Mitogen-activated protein kinases (MAPKs) include the MAPK/ERK family or classical pathway and the Big MAP kinase-1 (BMK-1), c-Jun N-terminal kinase (JNK), and p38 signalling families. The activation cascade occurs in the following order: MAPKKK (mitogen-activated protein kinase kinase kinases, represented by RAF and its variants), followed by MAPK kinase (MAPKK: MEK1/2/3/4/5/6/7), and finally MAPK. The mitogen-activated protein kinase (MAPK) cascade is a critical pathway for human cancer cell survival, dissemination, and resistance to drug therapy [
9,
10]. p38 MAPK includes isoforms p38α, p38β, p38γ, and p38δ. Mammalian p38 kinases share more than 60% amino acid sequence identity, with p38α being 75% identical to p38β and p38γ being 75% identical to p38δ. Moreover, p38α and p38β are ubiquitously expressed, p38α usually at higher levels than p38β except in some brain regions, whereas p38γ and p38δ expression tends to be more tissue-specific, p38γ (MAPK12/ERK6) in muscle, and p38δ (MAPK13/SAPK4) in lung and kidney [
11].p38 demonstrates distinct and even opposing effects in different cancers, as it was shown to serve either as a tumor suppressor or tumor promoter.

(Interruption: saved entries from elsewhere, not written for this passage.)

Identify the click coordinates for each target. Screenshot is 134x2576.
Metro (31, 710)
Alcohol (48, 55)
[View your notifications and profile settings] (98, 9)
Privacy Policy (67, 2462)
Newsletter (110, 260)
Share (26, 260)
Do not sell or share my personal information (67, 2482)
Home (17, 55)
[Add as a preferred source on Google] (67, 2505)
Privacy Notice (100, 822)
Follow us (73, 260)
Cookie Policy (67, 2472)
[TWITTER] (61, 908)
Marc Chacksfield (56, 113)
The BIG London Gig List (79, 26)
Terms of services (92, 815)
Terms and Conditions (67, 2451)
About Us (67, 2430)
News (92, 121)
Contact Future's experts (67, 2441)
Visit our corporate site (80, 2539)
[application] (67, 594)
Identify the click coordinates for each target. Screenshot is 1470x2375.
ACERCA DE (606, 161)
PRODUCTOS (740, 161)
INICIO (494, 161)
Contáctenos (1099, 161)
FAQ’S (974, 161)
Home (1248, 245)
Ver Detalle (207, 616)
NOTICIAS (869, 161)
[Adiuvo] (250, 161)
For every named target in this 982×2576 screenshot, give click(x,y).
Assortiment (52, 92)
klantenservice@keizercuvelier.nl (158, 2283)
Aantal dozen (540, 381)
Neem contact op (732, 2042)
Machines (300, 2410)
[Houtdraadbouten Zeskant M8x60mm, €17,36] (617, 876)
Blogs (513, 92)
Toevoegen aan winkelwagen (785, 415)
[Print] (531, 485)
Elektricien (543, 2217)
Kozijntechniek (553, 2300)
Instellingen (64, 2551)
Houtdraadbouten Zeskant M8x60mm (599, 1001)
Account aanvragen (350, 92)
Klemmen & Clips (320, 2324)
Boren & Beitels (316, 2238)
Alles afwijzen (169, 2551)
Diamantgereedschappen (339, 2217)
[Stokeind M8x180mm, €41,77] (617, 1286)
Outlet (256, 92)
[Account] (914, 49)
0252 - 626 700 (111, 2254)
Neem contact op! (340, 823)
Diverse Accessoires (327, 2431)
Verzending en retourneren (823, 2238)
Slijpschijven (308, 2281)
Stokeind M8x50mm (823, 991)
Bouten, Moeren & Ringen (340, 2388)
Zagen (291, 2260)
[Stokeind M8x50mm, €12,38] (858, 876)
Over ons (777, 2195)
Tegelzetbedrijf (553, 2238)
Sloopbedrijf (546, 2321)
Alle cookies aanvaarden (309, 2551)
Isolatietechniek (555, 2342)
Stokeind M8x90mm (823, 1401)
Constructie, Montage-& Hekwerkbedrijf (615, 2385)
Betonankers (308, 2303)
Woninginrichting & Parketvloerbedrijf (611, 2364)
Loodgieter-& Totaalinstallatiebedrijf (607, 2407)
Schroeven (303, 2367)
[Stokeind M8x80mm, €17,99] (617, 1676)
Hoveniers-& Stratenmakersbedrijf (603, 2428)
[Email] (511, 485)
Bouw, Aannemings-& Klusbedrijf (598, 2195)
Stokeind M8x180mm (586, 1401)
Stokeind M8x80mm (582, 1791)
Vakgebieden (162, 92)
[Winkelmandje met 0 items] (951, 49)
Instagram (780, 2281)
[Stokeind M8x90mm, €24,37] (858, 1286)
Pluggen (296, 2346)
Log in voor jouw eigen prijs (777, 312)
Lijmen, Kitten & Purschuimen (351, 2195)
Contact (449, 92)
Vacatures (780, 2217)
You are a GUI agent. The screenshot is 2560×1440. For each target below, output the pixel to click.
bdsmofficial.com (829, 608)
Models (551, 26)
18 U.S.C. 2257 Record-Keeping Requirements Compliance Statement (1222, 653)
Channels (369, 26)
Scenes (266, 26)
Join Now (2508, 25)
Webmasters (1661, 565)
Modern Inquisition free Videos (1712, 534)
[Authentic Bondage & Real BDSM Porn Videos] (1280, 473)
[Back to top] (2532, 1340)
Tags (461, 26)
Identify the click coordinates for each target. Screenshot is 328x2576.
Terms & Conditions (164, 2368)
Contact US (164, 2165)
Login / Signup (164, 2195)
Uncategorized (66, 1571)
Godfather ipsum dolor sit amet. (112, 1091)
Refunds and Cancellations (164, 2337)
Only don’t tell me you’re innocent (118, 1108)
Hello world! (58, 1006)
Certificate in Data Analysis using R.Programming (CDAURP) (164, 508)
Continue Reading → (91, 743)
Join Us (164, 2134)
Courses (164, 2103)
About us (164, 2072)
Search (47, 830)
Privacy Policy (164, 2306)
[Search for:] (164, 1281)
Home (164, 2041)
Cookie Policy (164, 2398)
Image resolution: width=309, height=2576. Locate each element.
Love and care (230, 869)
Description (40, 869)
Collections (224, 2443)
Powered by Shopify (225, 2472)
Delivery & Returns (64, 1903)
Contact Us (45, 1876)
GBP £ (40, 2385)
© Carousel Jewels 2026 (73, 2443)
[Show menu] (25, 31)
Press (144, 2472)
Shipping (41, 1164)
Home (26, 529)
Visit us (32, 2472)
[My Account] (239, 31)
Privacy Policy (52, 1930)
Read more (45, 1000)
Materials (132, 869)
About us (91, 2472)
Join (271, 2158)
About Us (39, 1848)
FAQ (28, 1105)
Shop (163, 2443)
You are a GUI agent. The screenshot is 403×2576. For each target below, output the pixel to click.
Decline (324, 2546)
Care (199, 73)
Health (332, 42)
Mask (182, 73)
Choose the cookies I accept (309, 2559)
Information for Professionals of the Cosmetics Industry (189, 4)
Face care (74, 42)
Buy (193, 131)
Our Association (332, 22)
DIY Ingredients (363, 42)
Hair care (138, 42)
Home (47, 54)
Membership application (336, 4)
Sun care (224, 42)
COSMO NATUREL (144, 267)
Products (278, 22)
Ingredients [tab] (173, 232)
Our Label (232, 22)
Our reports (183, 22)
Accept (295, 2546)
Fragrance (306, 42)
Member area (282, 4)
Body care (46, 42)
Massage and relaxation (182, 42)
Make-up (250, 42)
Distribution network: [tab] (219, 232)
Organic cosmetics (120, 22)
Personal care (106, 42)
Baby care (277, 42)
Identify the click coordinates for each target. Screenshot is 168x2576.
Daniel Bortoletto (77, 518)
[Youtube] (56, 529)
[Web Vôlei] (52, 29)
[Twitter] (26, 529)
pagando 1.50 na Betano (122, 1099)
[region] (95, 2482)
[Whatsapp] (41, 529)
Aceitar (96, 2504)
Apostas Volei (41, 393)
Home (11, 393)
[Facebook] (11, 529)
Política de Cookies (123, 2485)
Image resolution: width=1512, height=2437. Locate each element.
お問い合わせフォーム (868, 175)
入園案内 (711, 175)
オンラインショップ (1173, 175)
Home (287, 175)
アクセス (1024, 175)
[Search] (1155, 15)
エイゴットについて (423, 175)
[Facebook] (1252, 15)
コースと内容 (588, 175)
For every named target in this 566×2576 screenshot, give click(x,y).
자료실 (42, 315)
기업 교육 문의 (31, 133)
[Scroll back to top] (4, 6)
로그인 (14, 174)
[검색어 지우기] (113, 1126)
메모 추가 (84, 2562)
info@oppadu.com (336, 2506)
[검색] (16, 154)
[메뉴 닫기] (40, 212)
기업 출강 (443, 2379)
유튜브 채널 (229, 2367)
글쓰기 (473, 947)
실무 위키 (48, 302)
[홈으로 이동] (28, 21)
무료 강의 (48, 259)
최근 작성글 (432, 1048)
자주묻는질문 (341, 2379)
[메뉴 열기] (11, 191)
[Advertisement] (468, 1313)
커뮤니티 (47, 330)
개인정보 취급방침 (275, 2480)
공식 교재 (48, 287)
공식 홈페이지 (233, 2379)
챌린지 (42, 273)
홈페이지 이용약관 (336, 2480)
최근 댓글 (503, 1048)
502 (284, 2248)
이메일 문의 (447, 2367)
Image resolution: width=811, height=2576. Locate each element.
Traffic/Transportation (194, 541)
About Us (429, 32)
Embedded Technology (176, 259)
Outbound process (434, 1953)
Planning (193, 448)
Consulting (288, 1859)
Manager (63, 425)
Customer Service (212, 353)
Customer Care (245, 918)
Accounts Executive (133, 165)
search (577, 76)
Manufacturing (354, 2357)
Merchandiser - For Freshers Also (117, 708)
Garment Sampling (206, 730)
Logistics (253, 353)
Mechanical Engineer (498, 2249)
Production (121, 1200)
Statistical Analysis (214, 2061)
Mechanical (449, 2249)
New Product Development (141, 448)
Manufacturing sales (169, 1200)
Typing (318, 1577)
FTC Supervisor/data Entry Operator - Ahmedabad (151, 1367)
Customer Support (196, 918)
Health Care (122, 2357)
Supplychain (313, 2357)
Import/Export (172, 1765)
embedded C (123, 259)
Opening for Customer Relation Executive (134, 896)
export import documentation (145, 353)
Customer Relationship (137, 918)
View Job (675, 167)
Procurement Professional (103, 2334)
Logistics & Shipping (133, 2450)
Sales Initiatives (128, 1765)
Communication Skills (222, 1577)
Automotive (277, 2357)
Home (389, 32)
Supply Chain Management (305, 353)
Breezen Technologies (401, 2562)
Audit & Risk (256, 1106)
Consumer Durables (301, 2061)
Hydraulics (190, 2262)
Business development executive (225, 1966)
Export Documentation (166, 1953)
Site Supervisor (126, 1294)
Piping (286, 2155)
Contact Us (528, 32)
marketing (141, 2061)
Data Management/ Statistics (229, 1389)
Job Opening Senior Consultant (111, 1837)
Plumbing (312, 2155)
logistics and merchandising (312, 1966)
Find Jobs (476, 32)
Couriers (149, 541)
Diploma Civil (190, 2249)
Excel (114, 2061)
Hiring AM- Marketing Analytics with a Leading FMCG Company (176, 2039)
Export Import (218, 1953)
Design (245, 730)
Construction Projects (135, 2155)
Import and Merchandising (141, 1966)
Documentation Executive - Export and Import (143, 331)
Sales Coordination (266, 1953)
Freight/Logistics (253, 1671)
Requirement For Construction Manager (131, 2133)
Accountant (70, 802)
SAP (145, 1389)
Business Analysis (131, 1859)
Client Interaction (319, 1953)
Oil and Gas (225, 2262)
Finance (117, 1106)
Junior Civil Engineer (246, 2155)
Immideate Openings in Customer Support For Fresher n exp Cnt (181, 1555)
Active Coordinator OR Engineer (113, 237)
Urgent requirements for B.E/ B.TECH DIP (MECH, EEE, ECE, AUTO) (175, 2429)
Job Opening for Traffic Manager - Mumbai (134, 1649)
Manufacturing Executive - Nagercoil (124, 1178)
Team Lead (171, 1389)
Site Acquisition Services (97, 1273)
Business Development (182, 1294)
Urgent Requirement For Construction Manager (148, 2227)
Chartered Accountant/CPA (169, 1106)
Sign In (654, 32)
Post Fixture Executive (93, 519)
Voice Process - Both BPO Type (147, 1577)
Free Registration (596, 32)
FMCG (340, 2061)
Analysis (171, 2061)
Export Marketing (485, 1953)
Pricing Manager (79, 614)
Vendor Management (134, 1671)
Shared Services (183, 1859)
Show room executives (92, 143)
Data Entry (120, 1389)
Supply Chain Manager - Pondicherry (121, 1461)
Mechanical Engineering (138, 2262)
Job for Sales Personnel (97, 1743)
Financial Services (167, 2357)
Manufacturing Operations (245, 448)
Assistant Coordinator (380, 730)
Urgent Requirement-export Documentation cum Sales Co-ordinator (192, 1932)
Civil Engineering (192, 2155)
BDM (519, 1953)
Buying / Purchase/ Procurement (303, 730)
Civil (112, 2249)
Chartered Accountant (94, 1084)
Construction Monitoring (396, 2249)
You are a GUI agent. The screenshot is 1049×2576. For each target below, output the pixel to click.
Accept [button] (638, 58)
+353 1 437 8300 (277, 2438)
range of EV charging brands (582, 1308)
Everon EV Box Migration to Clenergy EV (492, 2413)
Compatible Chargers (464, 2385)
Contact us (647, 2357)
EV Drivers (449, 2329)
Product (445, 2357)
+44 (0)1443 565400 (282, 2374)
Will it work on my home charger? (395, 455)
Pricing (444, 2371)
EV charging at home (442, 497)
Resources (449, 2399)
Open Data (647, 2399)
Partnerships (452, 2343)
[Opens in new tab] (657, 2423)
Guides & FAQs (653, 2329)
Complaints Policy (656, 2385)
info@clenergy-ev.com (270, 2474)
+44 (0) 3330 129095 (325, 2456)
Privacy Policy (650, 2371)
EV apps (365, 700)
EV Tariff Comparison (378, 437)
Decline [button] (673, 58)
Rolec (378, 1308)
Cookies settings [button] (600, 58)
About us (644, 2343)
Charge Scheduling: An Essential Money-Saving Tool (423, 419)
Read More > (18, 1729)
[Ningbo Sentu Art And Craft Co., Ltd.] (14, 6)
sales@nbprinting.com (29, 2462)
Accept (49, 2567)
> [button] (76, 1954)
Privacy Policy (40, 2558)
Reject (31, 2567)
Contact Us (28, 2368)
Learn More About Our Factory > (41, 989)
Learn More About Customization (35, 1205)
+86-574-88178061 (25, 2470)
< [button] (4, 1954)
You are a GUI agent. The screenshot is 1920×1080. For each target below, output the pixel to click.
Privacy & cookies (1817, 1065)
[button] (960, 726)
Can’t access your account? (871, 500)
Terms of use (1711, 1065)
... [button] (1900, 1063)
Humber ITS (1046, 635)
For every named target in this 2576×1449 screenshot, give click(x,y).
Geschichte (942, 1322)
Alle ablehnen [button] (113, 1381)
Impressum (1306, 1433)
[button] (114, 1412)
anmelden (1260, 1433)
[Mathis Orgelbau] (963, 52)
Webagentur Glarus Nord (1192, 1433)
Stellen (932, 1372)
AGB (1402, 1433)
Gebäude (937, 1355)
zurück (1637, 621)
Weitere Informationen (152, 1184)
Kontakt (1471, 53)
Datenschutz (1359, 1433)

It was also shown that in some cases, it can perform both activities in different stages of cancer development. Although all p38 isoforms have been implicated in the processes listed above, they can be divided into two somewhat distinct subgroups: p38α and p38β (p38α/β) versus p38γ and p38δ. p38β is very similar in amino acid sequence to p38α. They have similar substrate specificities and are sensitive to the same chemical inhibitors, suggesting that p38β and p38α may have overlapping functions [
12‐
14]. Indeed, p38α/β were implicated in the induction and maintenance of several pathologies such as inflammation, cancer, and autoimmune diseases, but also hypertrophy, hypoxic nephropathy, and diabetes. In many cases, the role of p38α/β is not direct, but it is mediated by p38α/β-regulated inflammation, which in turn contributes to the development of the diseases [
15]. It is now clear that p38γ and p38δ play crucial roles in inflammation, the development of insulin resistance, neurotoxicity, cell growth, and the progression of tumour formation. Abnormal activity and dysregulation of the p38α/β cascade are associated with a variety of diseases [
16].. Activation of the p38 MAPK signalling pathway promotes the occurrence and progression of various tumours, which is responsible for the signal transduction of many chemotherapy drugs and is a necessity for multidrug resistance induced by anticancer drugs in tumour cells. Inhibition of p38 can increase the sensitivity of cisplatin-induced apoptosis in human lung cancer cells and colon cancer cells. Compared with cisplatin alone, the combined administration of cisplatin and p38 inhibitors can significantly inhibit tumour cell proliferation and induce apoptosis [
17,
18]. p38 MAPK is involved in cell apoptosis, and the transcription factor NF-κB prevents cell apoptosis by inducing the expression of several antiapoptotic proteins. Changes in genes and proteins that control cell apoptosis are one of the mechanisms underlying multidrug resistance in tumours [
19‐
23]. The p38 MAPK signalling pathway plays an important role in the occurrence and development of the pituitary, and there are multiple potential targets in its treatment [
24]. Our previous study found that MAPK14 is highly expressed in prolactinoma and can be suppressed by the inhibition of MAPK14 [
25]. The mechanism of MAPK11/12/13/14 in bromocriptine resistance in prolactinoma has not been investigated. Therefore, we studied the effects of bromocriptine on MAPK11, MAPK12, MAPK13, and MAPK14 in rat prolactinoma, compared the difference in the effect of bromocriptine on MAPK11, MAPK12, MAPK13, MAPK14, NF-κB, p65, Bcl2, and Bax in DA-resistant GH3 cells and DA-sensitive MMQ cells, and further evaluated the therapeutic effects of bromocriptine after the reduction of p38 MAPK in GH3 cells. These findings clarify the exact mechanism of the four p38 MAPK subunits in bromocriptine-resistant prolactinomas.